何年か前から我が家で定期的にワインの会(うんちく一切なしの飲み会ですが)を開くほどワイン好きなので、今でもスーパーに行くとついワイン売場に立ち寄ってしまう。習慣になっちゃってるんだろうなぁ。だけど、何も買わずに帰ってます。


飲まない理由の1つは、薬を飲めなくなるから。1回くらい飲み忘れても大丈夫って薬もあるのだが、夜飲むのは抗血液凝固剤なのでそうはいかない。治療域と安全域(有効な量と、これ以上飲むと危険な量の差)が極めて狭いため、定期的な検査で投与量の調整をする必要があり、基本的には毎日決まった時間に飲むことになっている。もし夜に酒を飲んだら6~7時間間隔をあけてから薬を飲む必要がある。かといって服用を翌朝に回してしまえば、同じ日の夜は薬を飲めず、サイクルが乱れてしまう。酒を大量に飲んで薬も平気で飲んでいるという知り合いもいるようで、そんなに神経質にならなくてもいいのだろうけど、あまり好き勝手して病院に逆戻りするのは絶対イヤだ。


もう1つの理由は、量を飲めないから。今は自分で1回につき1杯(180mlまで)と決めている。だからコンビニにある300ml入りのワインを買ってきて、週に一度、体調のいいときに2日続けて150mlずつ飲むわけだ。これまでは週1日は休肝日を設けていたが、毎日飲んでいたので、720mlのフルボトルがコンスタントに空いていたのである。なのに、今はワイン売場で、「720mlのボトルを買っても余らせてしまうだけだなあ。4日かけて飲み干すのも避けたいし……」と思って、なかなか買えないんである。

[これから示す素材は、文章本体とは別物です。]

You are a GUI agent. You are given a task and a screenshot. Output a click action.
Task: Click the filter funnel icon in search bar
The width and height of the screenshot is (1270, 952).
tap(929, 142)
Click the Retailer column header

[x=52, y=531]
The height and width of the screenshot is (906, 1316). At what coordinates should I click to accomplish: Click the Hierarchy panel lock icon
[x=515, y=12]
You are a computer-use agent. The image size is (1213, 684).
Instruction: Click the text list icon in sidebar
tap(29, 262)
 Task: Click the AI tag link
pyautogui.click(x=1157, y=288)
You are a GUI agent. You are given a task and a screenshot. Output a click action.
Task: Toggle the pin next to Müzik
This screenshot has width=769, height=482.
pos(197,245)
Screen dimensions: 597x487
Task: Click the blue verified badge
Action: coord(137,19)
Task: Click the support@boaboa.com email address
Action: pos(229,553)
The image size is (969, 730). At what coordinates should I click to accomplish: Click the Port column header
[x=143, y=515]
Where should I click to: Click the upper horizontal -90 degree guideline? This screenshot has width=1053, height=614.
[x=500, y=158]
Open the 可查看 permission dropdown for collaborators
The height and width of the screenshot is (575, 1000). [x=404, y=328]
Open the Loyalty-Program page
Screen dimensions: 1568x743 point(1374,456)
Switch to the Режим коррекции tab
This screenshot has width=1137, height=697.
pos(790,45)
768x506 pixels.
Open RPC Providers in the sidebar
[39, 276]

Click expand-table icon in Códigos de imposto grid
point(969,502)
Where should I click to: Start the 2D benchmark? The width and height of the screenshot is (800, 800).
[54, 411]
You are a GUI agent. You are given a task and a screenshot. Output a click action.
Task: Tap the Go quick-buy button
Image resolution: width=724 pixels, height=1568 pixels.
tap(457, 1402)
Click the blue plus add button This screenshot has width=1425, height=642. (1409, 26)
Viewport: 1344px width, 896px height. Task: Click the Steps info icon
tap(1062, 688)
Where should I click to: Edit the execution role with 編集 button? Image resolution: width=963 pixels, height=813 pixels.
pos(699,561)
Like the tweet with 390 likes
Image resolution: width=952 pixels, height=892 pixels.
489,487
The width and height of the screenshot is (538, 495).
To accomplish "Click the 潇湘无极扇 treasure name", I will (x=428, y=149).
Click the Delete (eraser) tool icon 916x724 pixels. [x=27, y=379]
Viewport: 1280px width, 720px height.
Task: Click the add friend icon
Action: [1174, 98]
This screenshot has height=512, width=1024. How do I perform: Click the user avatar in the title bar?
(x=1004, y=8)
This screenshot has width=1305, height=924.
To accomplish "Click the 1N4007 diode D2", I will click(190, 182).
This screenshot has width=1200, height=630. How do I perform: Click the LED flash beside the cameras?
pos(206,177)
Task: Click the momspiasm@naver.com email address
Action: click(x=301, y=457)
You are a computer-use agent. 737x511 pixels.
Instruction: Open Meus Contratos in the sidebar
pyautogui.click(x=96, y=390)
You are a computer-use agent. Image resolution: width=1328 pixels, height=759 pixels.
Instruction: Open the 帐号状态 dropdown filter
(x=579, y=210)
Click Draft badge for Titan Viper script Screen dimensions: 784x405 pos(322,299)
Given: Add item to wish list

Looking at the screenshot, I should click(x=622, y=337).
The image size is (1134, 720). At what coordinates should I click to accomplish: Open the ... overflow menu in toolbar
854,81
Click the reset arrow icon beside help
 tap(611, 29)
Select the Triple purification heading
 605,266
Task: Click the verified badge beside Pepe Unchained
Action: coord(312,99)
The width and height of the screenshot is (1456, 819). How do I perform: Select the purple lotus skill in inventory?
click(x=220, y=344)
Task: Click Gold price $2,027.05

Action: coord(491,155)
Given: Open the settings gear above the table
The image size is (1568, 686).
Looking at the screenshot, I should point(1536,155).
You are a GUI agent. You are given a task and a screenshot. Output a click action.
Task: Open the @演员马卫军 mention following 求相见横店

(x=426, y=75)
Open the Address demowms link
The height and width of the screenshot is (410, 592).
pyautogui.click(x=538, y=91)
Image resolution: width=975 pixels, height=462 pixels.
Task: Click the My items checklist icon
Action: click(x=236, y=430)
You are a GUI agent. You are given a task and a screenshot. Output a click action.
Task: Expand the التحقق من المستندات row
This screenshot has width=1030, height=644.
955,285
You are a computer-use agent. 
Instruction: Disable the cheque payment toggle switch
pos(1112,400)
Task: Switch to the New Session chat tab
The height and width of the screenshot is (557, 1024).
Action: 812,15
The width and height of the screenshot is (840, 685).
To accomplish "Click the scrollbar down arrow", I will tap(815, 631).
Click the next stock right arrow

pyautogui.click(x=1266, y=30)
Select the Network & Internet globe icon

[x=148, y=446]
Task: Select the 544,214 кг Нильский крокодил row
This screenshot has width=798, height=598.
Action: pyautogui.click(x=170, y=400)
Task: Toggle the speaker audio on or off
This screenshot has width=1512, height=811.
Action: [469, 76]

でも、飲みたい日に飲みたいだけ飲んでいたこれまでと違って、たまにちょっとだけ飲むというのも、それはそれで、ささやかな楽しみである。ちょっぴり大げさだけど、生きてる実感の1つのようで何となく嬉しい。


無事助かって命の重さや1日1日の大切さが分かったし、リハビリで少しずつ外出したり歩き回ったりできるようになって、そうできることの楽しさを噛みしめられるようになったし、夜中まで仕事してろくに休みもなかった日々から一転、たっぷり時間を与えられて自分の生き方をゆっくり考える余裕ができた。いろいろ制限があったり不自由なことは増えたが、あれができないこれもできない、ではなく、以前より物事をプラス志向で捉えられるようになった自分自身に対して、「自分って、変わったなあ」と思う。